** Start Extract provided **

It would be nice if companies did not confuse people by using names for their non standard implementations.

POE used to always mean 802.3af which is a 48volt active standard. POE+ normally means 802.3at. The main difference is it can provide more power but it is still a 48volt active system. Unlike passive systems active system only provide power when it is requested. Mostly because 48 volts can fry stuff.

If your cameras actual have 802.3at support they will work with 802.3at switches.

Ubiquiti makes good product but they are one of the bigger offenders when it comes to calling things POE. They also sell one of the very rare switches that puts out a 24volt passive form of POE power.

The key advantage to 48volts is it can actually go the full 100meters ethernet cables can. 24 volt system can't, I forget the length...there is no standard so it can vary by manufacture.

** End Extract provided **
** Start Entries provided **

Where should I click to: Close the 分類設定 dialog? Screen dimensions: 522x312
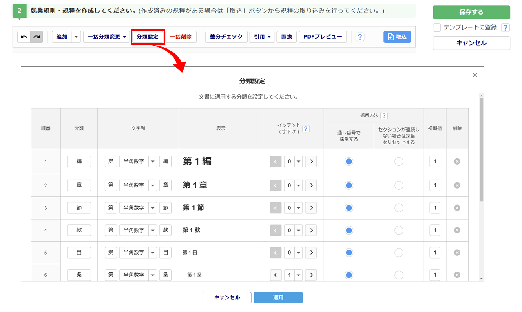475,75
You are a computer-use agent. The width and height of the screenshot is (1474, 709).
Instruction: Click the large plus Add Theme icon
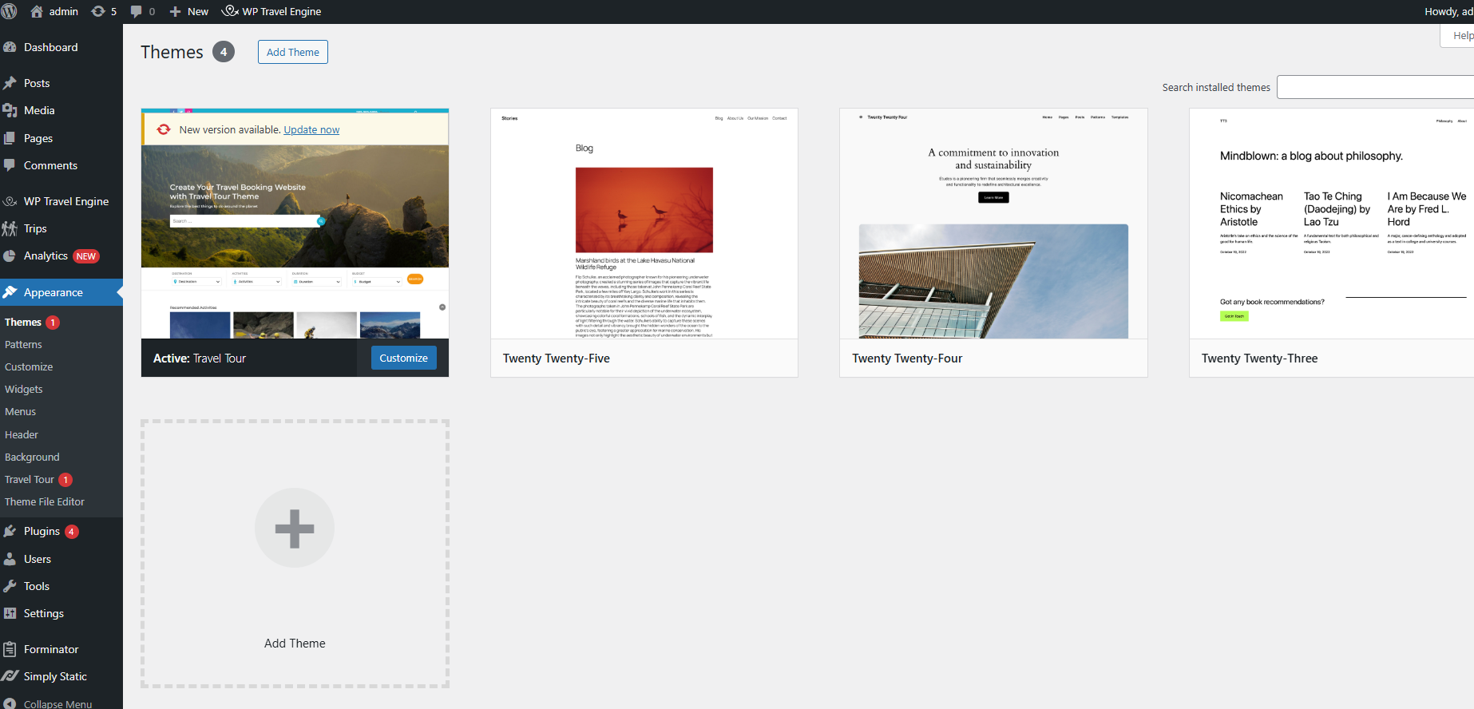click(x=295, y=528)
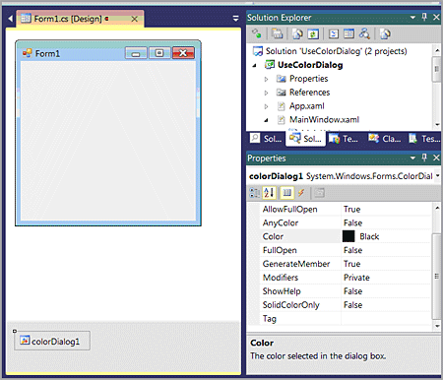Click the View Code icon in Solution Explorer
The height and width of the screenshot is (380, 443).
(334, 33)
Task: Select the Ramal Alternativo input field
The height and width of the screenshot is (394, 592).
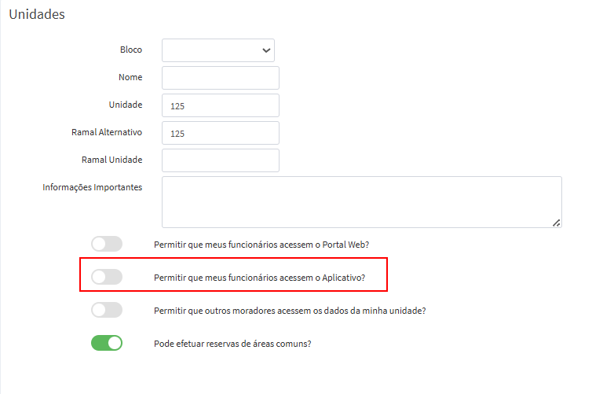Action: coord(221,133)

** End Entries provided **

[Required actions]:
• 1. Revise the post about PoE from "POE used to" to "of POE power.", replacing "Ubiquiti" with "Netgear".
• 2. According to the post about PoE, which standard does POE+ normally mean?

[Task-by-task outputs]:
• 1.
POE used to always mean 802.3af which is a 48volt active standard. POE+ normally means 802.3at. The main difference is it can provide more power but it is still a 48volt active system. Unlike passive systems active system only provide power when it is requested. Mostly because 48 volts can fry stuff.

If your cameras actual have 802.3at support they will work with 802.3at switches.

Netgear makes good product but they are one of the bigger offenders when it comes to calling things POE. They also sell one of the very rare switches that puts out a 24volt passive form of POE power.

• 2. 802.3at